Source: Daily Wildcat.com (A publication of the University of Arizona)
Kaitlyn Venezia
UA assistant professor James Watson will travel to Chile on March 11 to study the teeth of the world's oldest mummies.
Watson, an assistant professor of anthropology and assistant curator of bioarchaelogy at the Arizona State Museum, will spend four months in Chile studying the oral health of the 8,000-year-old Chinchorro culture, one of the first known populations to mummify its dead.
"It was a family deal; they would mummify family members and reconstruct the body," Watson said. "They would actually live with their ancestors. When their house got too full of mummies, they would bury some, so we found they would bury mummies in family groups. We would sometimes find a male, a female, sometimes a child or two."

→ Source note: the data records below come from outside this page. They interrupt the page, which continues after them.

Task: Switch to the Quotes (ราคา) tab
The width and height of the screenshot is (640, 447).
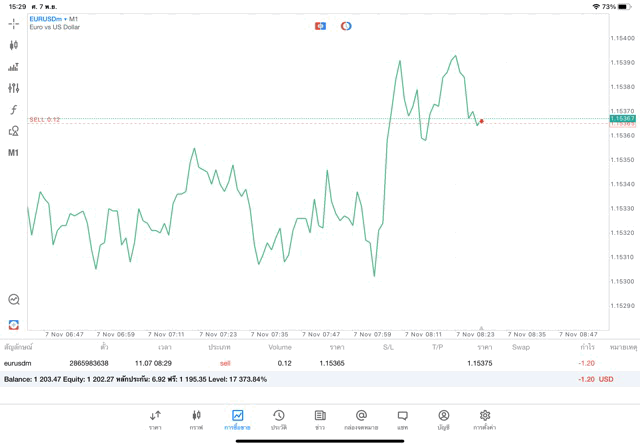Action: (x=155, y=419)
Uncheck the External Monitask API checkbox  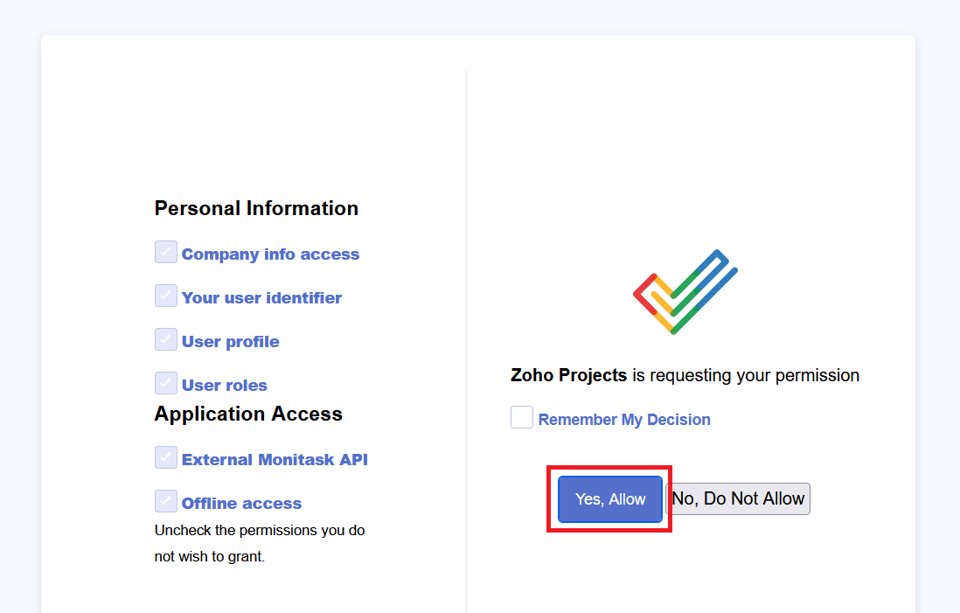pyautogui.click(x=166, y=458)
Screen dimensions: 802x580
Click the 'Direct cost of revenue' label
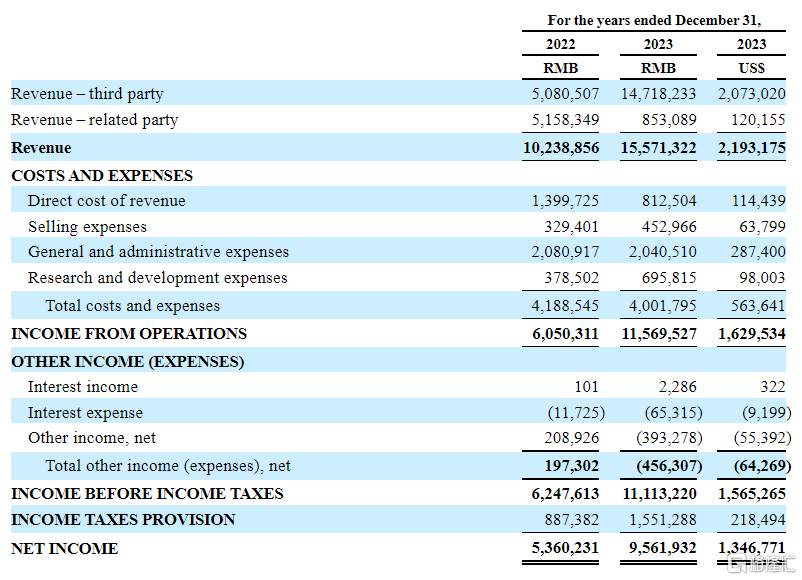tap(106, 201)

Watson was awarded a Fullbright grant, designed to fund international exchange. In Chile, he will study a collection of thousands of mummies, as well as teach an intensive workshop on dental anthropology at the Universidad Tarapaca de Arica. "The thing that I love most is trying to understand who these people were in the past; what their lives were like, what they did, what affected their lives. My main interest is disease in the past, in this case oral disease. These diseases still affect us today, so they have very important implications for modern populations as well. It has real world applications. I'm really excited," Watson said.